Обсуждение: [HACKERS] Cursor With_Hold Performance Workarounds/Optimization

Поиск
Список
Период
Сортировка

[HACKERS] Cursor With_Hold Performance Workarounds/Optimization

От
Leon Winter
Дата:
Hi,

I originally brought up this issue on the pgsql-performance mailing list [^] to
no avail so I am trying again here.

During implementation of a runtime environment and the adjoining database
abstraction layer I noticed (like many before me [0] and as correctly mentioned
in the documentation) the sizeable performance impact of declaring a cursor
"with hold" for queries with large result sets.
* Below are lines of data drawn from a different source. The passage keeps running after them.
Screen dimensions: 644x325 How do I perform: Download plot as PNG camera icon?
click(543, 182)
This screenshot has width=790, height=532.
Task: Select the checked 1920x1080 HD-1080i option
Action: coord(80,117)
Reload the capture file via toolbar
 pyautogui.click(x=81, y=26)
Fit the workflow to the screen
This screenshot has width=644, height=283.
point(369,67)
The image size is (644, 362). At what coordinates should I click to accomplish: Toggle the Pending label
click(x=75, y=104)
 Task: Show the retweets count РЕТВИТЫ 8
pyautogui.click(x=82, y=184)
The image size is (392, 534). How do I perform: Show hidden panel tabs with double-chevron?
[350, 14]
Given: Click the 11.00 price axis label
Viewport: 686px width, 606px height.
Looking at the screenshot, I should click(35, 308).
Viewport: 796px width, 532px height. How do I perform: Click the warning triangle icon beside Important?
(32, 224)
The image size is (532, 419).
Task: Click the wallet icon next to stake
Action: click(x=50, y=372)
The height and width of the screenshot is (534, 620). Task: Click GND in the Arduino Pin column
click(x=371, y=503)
Our use case very often looks like this:

open cursor for select from table1
loop
{ fetch some entries from cursor update table2 commit
}

During iteration of the result set we commit changes to the database so we
must make sure to keep the cursor alive. One option is to use "with hold".
Unfortunately the resultset is then instantly materialzed which is a huge
performance burden.
In our use case the "commit" of changes often does not affect the iteration set.
Also the loop might be aborted before the resultset was fully read so we never
needed the whole materialzed set anyway.
To workaround these problems, we already employ some static analysis to avoid
"with hold" in all situations where there are no commits during the lifetime of
cursor or portal. For other cursors we choose to use a different database
connection inside the same application to protect the cursors from commit
operations and avoiding costly copy operations (if they would be used "with
hold" on the main database connection).
In an attempt to further minimize the performance impact I am thinking about
employing a lazy "with hold" where I would fetch all the remaining result rows
from a cursor or portal before a commit statement. This way I could at least
have great performance in all conflict-free situations until one would arrive at
an impass. Naturally I am now wondering why the postgres cursor/portal is not
also employing the same trick (at least as an option): Postpone materialization
of "with hold" cursors until it is required (like a commit operation is
dispatched).
Probably I am also missing many (internal) aspects but at that point it might be
possible to optimize further. When, for instance, no changes were made to result
set of the "with hold" cursor, it must not be materialized. From a previous
discussions [1] I heard that one can in fact accomplish that by using a different
database connection which is one workaround we are using.
I am not sure whether this kind of workaround/optimization work should be done
in the database abstraction/interface layer or the database itself. Since a lot
of people seem to run into the peformance issue many might profit from some
optimization magic in the database for such use cases. We are very invested in
this performance issue and are happy to resolve it on either level.

Regards,
Leon

[^]
https://www.postgresql.org/message-id/20171010122039.2xp4ipqokoke45zk%40bfw-online.de
[0] https://trac.osgeo.org/qgis/ticket/1175   https://stackoverflow.com/questions/33635405/postgres-cursor-with-hold
https://www.citusdata.com/blog/2016/03/30/five-ways-to-paginate/
[1] https://bytes.com/topic/postgresql/answers/420717-cursors-transactions-why
http://www.postgresql-archive.org/setFetchSize-td4935215.html


-- 
Sent via pgsql-hackers mailing list (pgsql-hackers@postgresql.org)
To make changes to your subscription:
http://www.postgresql.org/mailpref/pgsql-hackers

Re: [HACKERS] Cursor With_Hold Performance Workarounds/Optimization

От
David Fetter
Дата:
On Thu, Oct 19, 2017 at 03:20:48PM +0200, Leon Winter wrote:
> Hi,
> 
> I originally brought up this issue on the pgsql-performance mailing list [^] to
> no avail so I am trying again here.
> 
> During implementation of a runtime environment and the adjoining database
> abstraction layer I noticed (like many before me [0] and as correctly mentioned
> in the documentation) the sizeable performance impact of declaring a cursor
> "with hold" for queries with large result sets.
> 
> Our use case very often looks like this:
> 
> open cursor for select from table1
> loop
> { fetch some entries from cursor
>   update table2
>   commit
> }

This seems like a very odd construct based on ideas about databases
that aren't actually true of PostgreSQL, e.g. that joins are
expensive, or that some substantial benefit comes of committing at
some higher frequency than the logical transaction.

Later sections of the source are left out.